Start of Available data
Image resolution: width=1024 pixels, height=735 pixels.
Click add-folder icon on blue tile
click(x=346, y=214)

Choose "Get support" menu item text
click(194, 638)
End of Available data
§ Exercise aim:
Until the last line is reached, keep transcribing the data exactly.

§ Solution to this problem:
Image resolution: width=1024 pixels, height=735 pixels.
Click add-folder icon on blue tile
click(x=346, y=214)

Choose "Get support" menu item text
click(194, 638)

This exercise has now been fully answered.